The annex contains the Refund Request form which you should send us along with your health expenses. The respective fields shall be completed legibly in accordance with the instructions:

Identification of the Insurance Company – Identifies the Insurance Company with which you took out your Health Insurance contract as well as the address to which you should send us your expenses;
Product – Identifies the type of insurance you took out as well as the policy to which you are bound.
Identification of Family – Identifies the number which has been assigned to your family unit as well as your address. We would like to suggest that you confirm whether it is up-to-date.
Identification of the Insured Party – You should select the Insured Party (ies) to which the expenses presented relate;
Identification of the Provider – Data relating to the Heath Care Provider. In case of doubt, we suggest that you ask your Heath Care Provider for help;
Place – Select the type of Place where the health services were provided;
Cause of Illness – State the reason for the expenses;
ICD-9 (Diagnosis Code) – Pathology Coding – identifies the pathology which brought about the provision of the service – ask your doctor to help you complete this field;
Consultations, Treatments and other Clinical Acts – You should indicate the date of the occurrence, a description of the medical act and the respective coding of the medical acts practiced and the amount paid for each medical act. In case of doubt, we suggest you ask your doctor.

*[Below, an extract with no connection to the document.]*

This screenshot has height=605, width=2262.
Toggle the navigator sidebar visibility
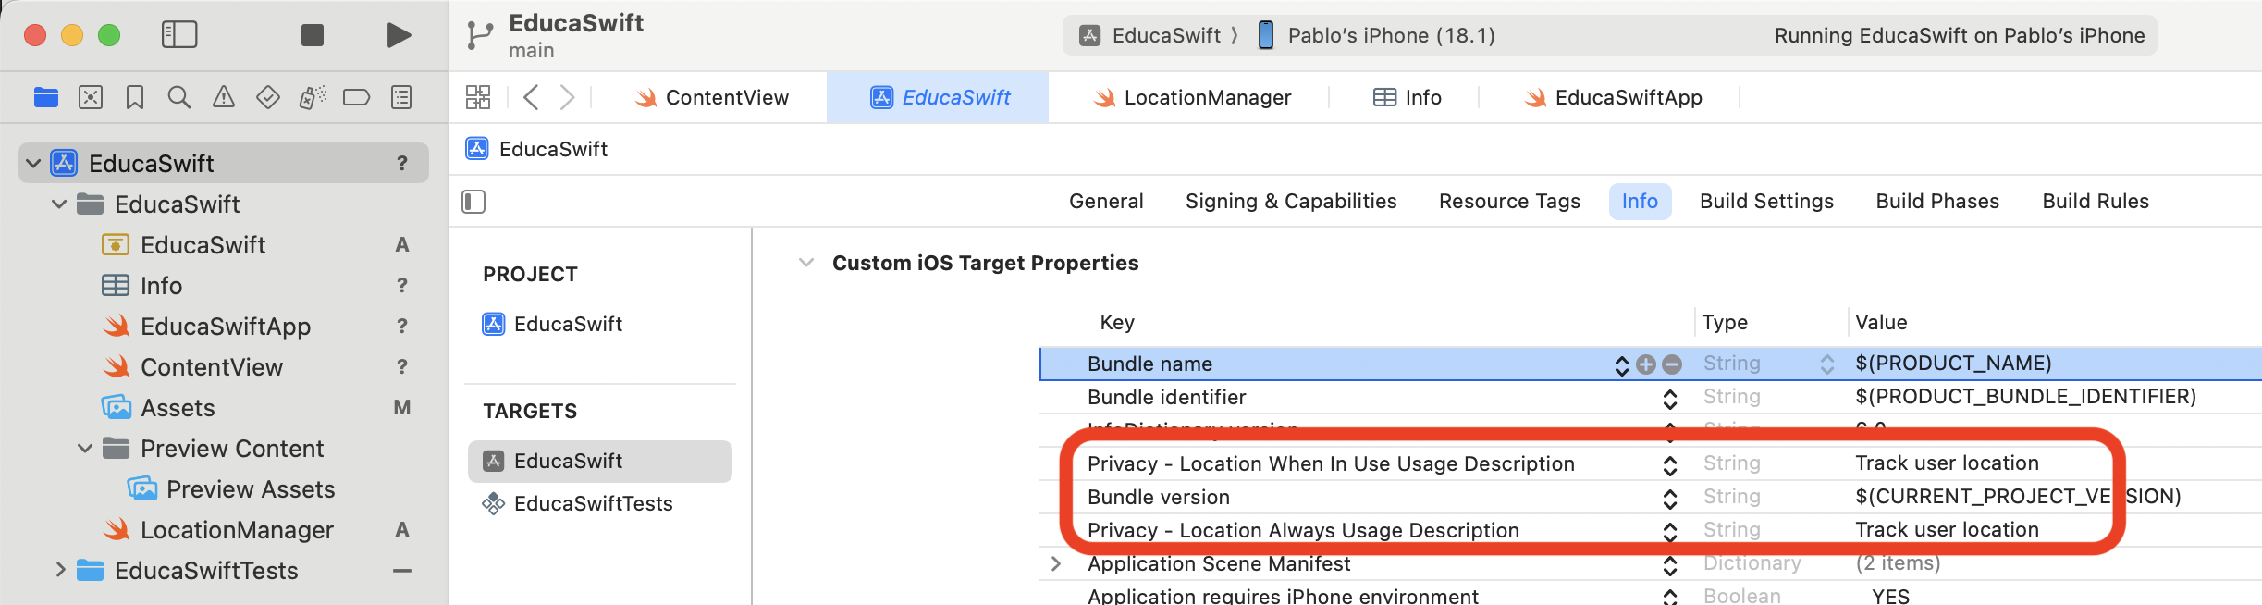pos(179,35)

Stomatology Scheme – Should there be stomatology treatments, we would recommend you to ask your Doctor to help you identify the teeth which are being subjected to treatment;
Signature and Authorisation of the Insured Party – You should sign the respective document, thereby authorising our services to have access to the information you provide us with, thereby safeguarding the National Data Protection Law;
Number of Documents Attached – In this field, indicate the no. of expenses you are presenting us with;
Signature of the Provider – Ask the Heath Care Provider to sign the document too.
Notes – Accept our suggestion and photocopy this document for future uses, thereby helping us to improve the service we provide you with.